Attorney General, Casino Employees, Antismoking Groups Call For Total Smoking Ban At Indian Casinos

February 9, 2009

Attorney General Richard Blumenthal today called for a total ban on smoking in all areas of the state's two Indian casinos by October 2011 under legislation he has proposed at the General Assembly.

Casino employees and antismoking advocates Match Coalition and Campaign for Tobacco-Free Kids joined Blumenthal in calling for an eventual total smoking prohibition at the Foxwoods and Mohegan Sun casinos.

Blumenthal said, "Our common goal is a complete ban on smoking because casinos shouldn't be gambling with public health. Tribal sovereignty deserves respect, but it must yield to health or safety as a priority. The casinos are dealing workers and visitors a losing hand on cancer and tobacco addiction."

Blumenthal's legislative proposal would impose a total smoking ban by October 2011 in all areas of the casino through a three-step phase in. All non-gaming areas and 20 percent of gaming areas would be smoke-free by October 2009, increasing to 50 percent in October 2010 and 100 percent a year later. Blumenthal's proposal would permit the same incremental ban to be implemented by compact or tribal law.

Blumenthal added, "The casinos must be smoke-free -- no ifs, ands or butts. The ban must be total, even if the battle is tough. Short-term fixes and gimmicks like ventilation systems and segregated smoking areas simply prolong the problem. Second-hand smoke cannot be made safe. There is no safe way to smoke.

"The casinos owe workers and patrons better odds against disease and addiction. Treating people right means a complete ban. Studies show that second-hand smoke kills relentlessly and ruthlessly.

"An incremental ban, stopping all smoking by 2011, is a reasonable, feasible solution. I respect that casinos are grappling with a tough economy and competition, which is why a phased ban makes sense, but the casinos cannot play with a stacked deck on smoking. I am prepared to discuss the details, but the endgame is nonnegotiable: a complete ban cannot be left to chance," Blumenthal said.

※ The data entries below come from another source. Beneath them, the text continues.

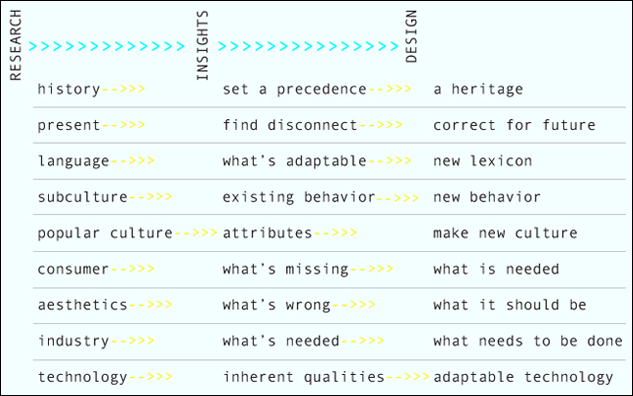Select the text a heritage
Screen dimensions: 633x396
[x=478, y=90]
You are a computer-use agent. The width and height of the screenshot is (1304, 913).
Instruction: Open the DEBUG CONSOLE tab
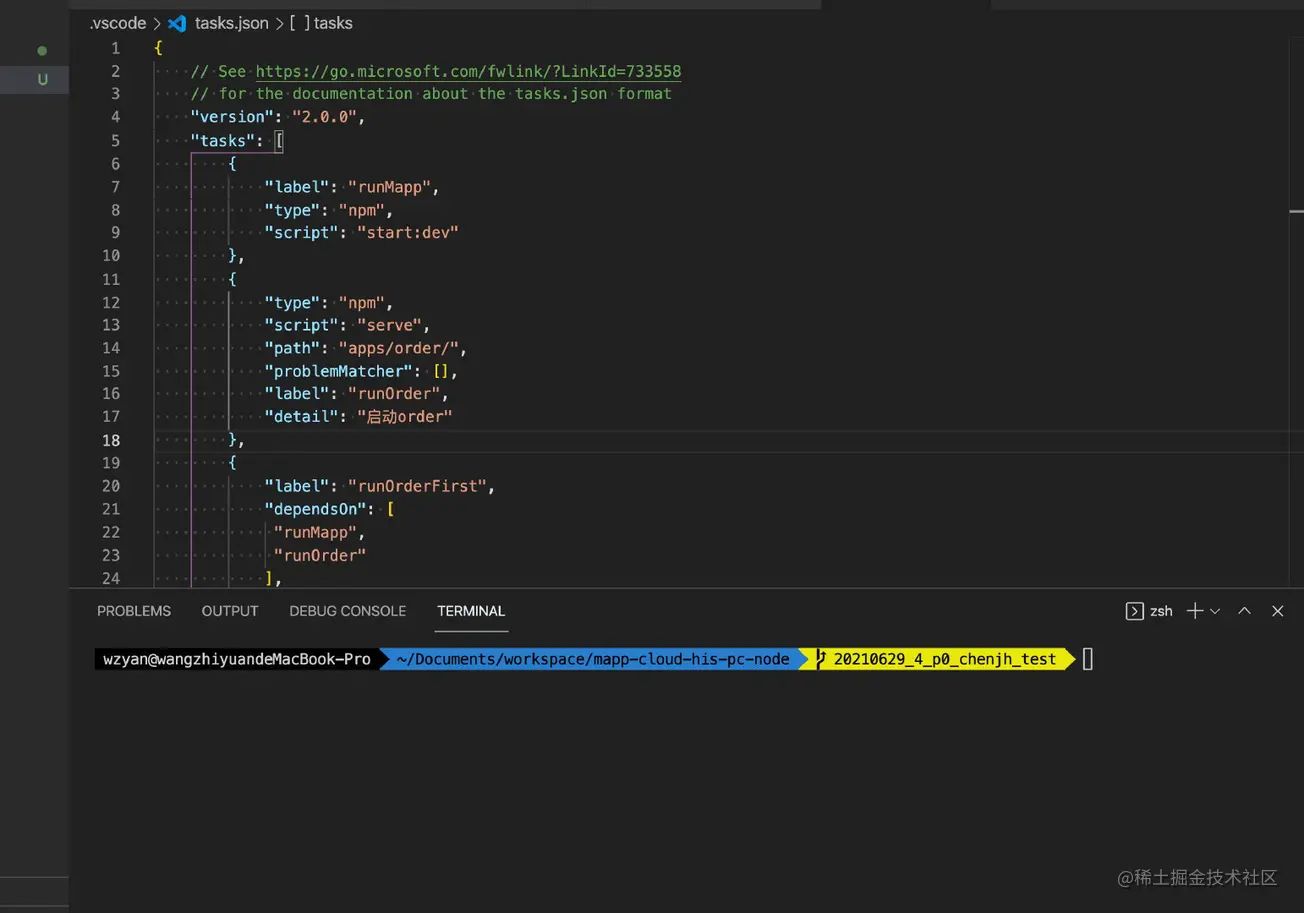[347, 611]
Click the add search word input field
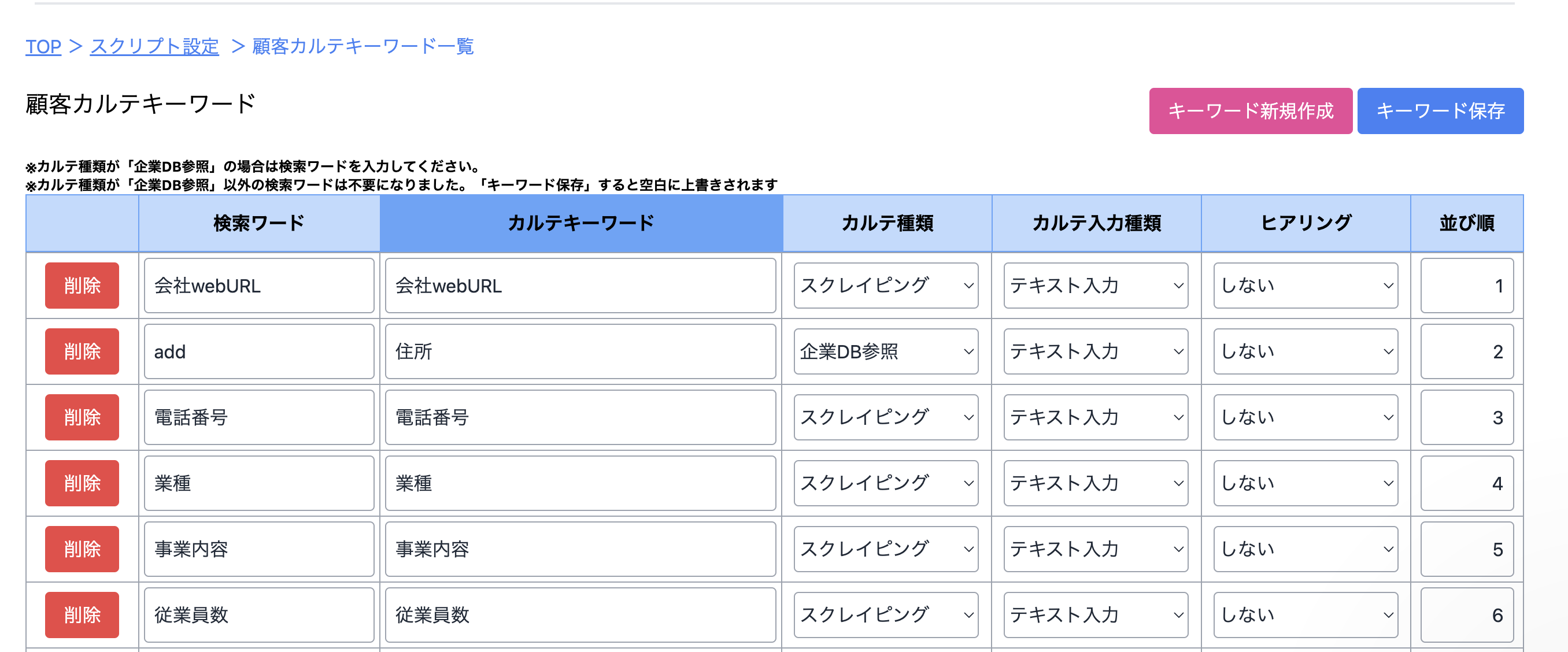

Dave Barry, a Foxwoods dealer for 17 years, said, "Smoke gets blown in our faces 24/7, 365 days a year. We get sicker and sicker with every day of inaction. The Senate acted last year, and now we need the House and the Governor to support 100% smoke-free casinos."

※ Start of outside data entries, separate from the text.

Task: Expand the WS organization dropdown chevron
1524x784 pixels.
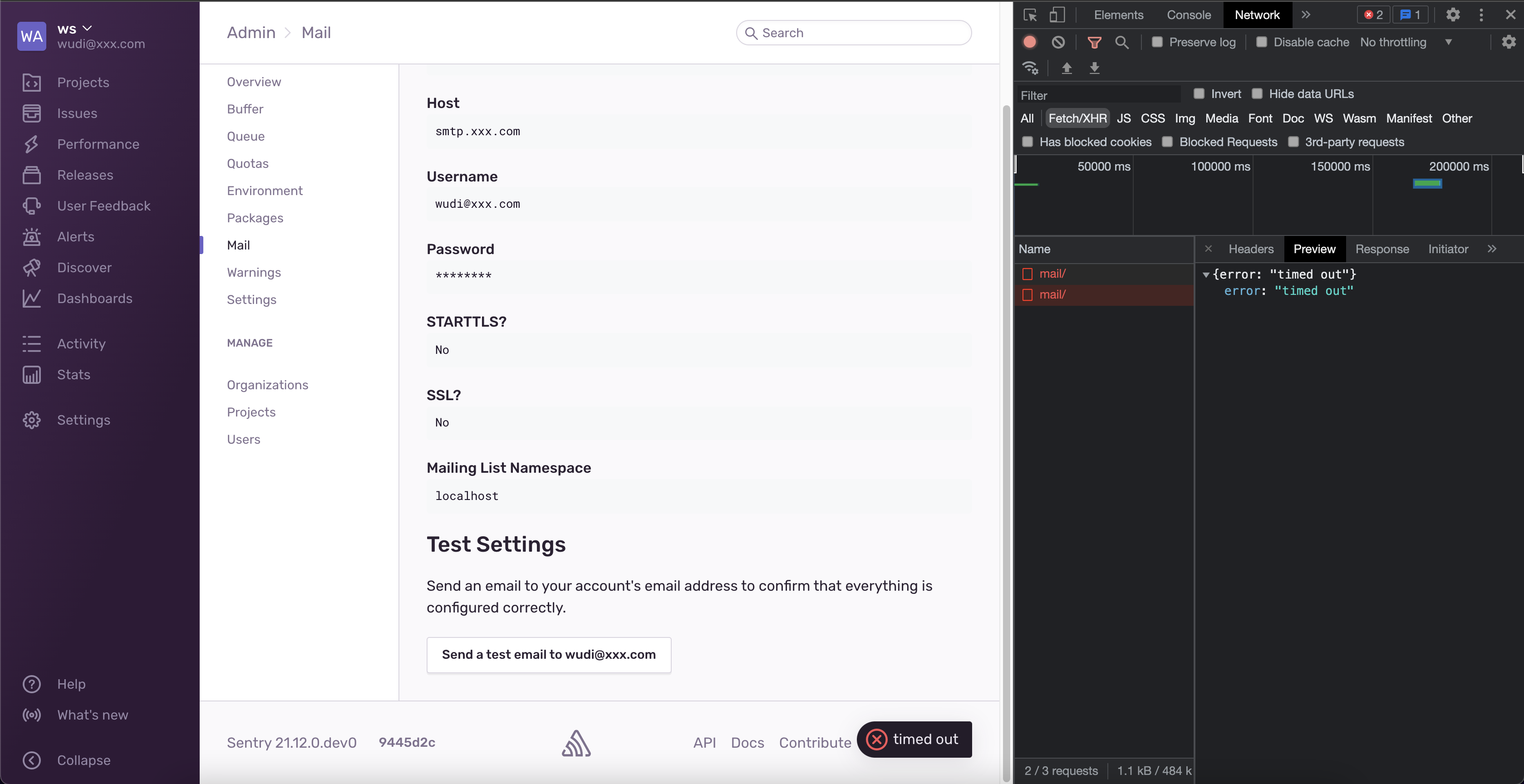Action: point(88,29)
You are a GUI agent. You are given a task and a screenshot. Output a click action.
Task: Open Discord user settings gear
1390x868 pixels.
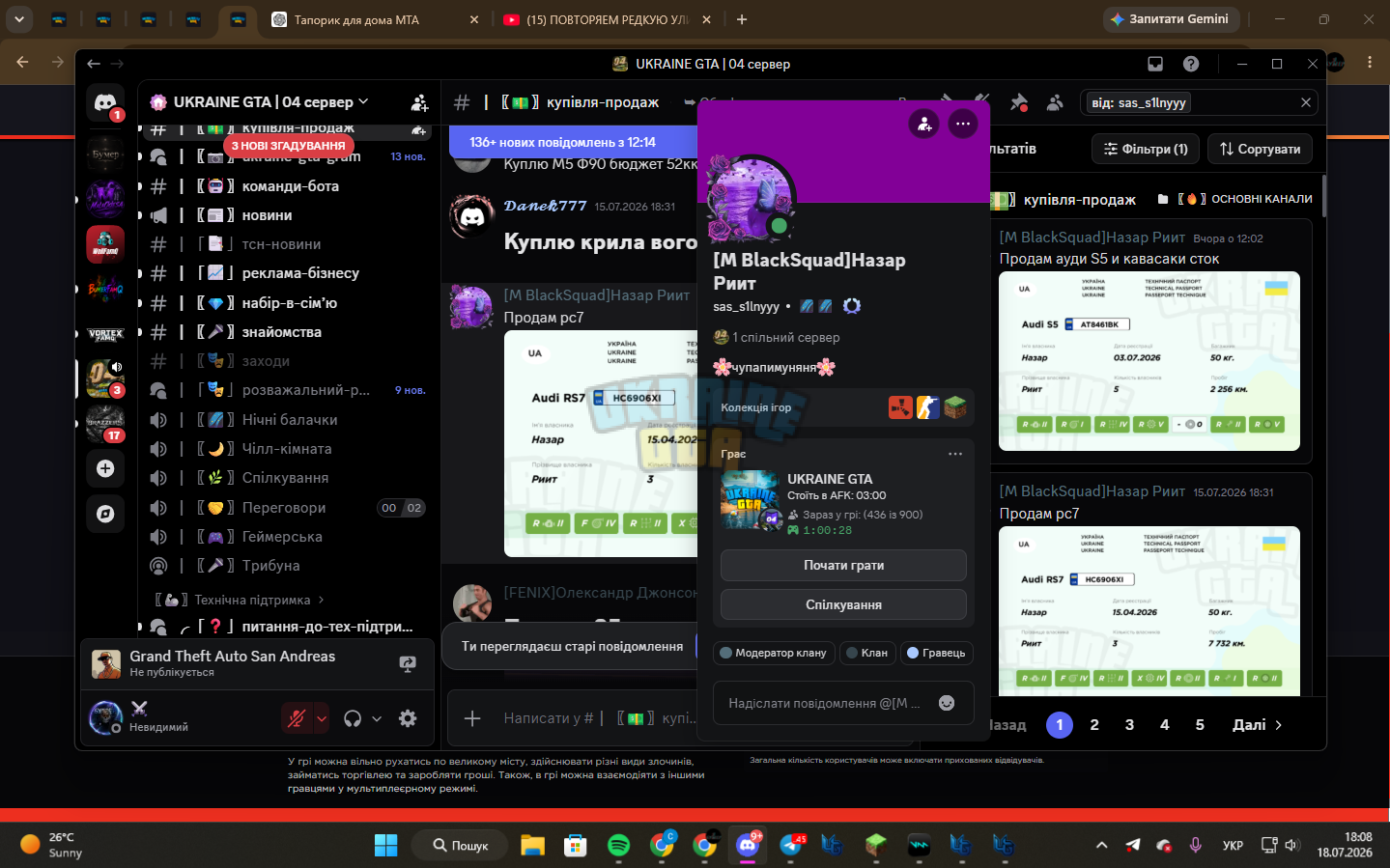pyautogui.click(x=408, y=718)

Dr. Pat Checko, MATCH Coalition chair, an epidemiologist and former health director, noted that a special report on secondhand smoke in casinos found that "casino workers in so-called 'well-ventilated' casinos had metabolized nicotine levels 300 to 600% higher than those in other smoking workplaces during a work shift. There is in fact NO SAFE LEVEL of ETS, and even sophisticated ventilation systems are ineffective in protecting both patrons and employees, according to the U.S. Department of Health and Human Services and ASHRAE, the preeminent U.S. standard setting body on ventilation systems. That is why MATCH opposed ventilation as a solution in 2003 and continues to do so."

The Match Coalition consists of antismoking organizations, including the American Cancer Society, the American Lung Association and the American Heart Association.

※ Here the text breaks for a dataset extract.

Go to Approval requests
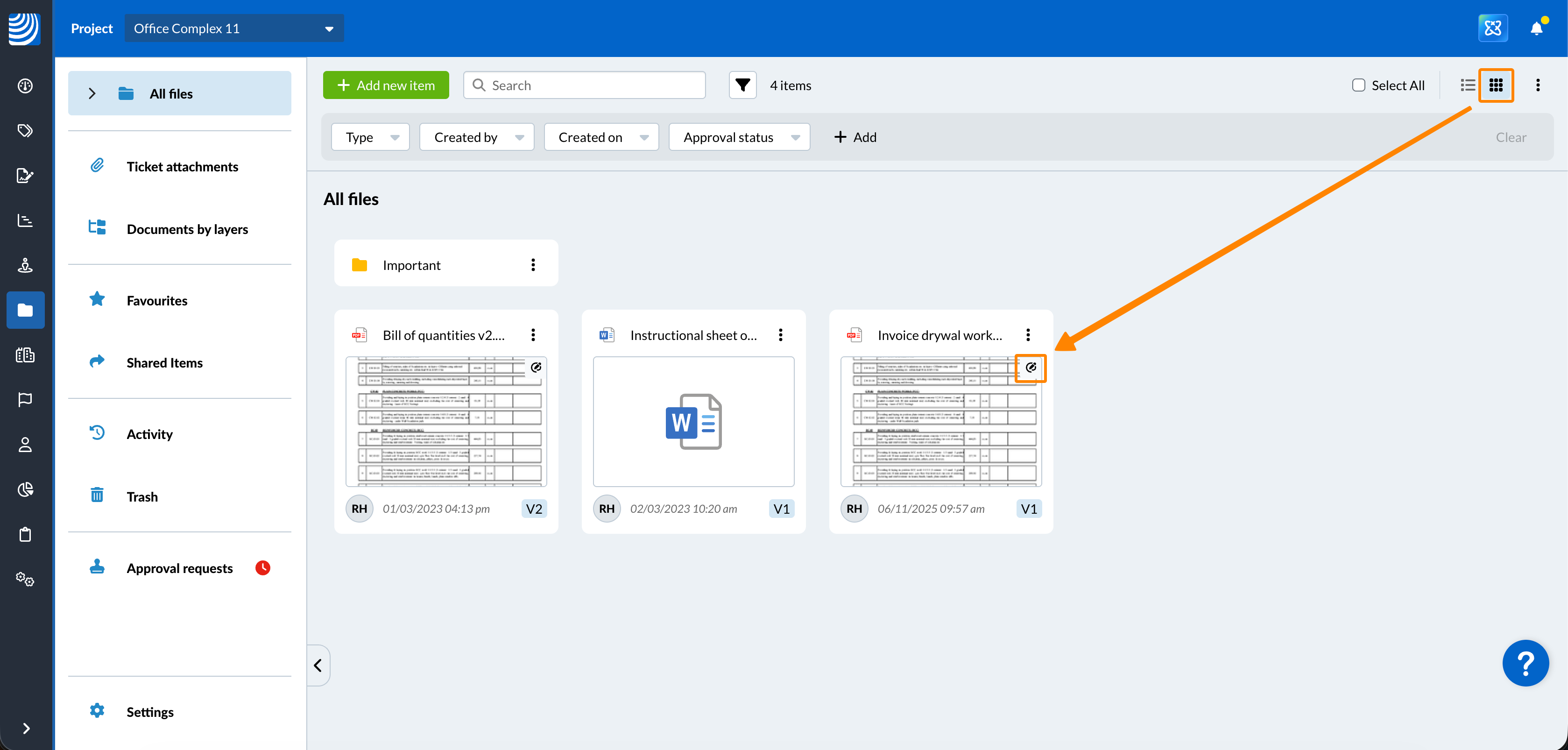tap(180, 568)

Kevin O'Flaherty of Campaign for Tobacco-Free Kids said, "Proposals with smoking sections, non-smoking sections and ventilation are all steps in the wrong direction. Laws from 20 years ago had these types of provisions, but they have long since been abandoned. Twenty-four states have 100% smoke-free workplace laws that cover all workers and at least 13 of those cover all gaming areas. If the state of Connecticut, the Mohegans, and the Mashantucket Pequots are serious about protecting the health of their workers, they'll eliminate the carcinogens from the entire casino floor and make sure all casino employees are protected."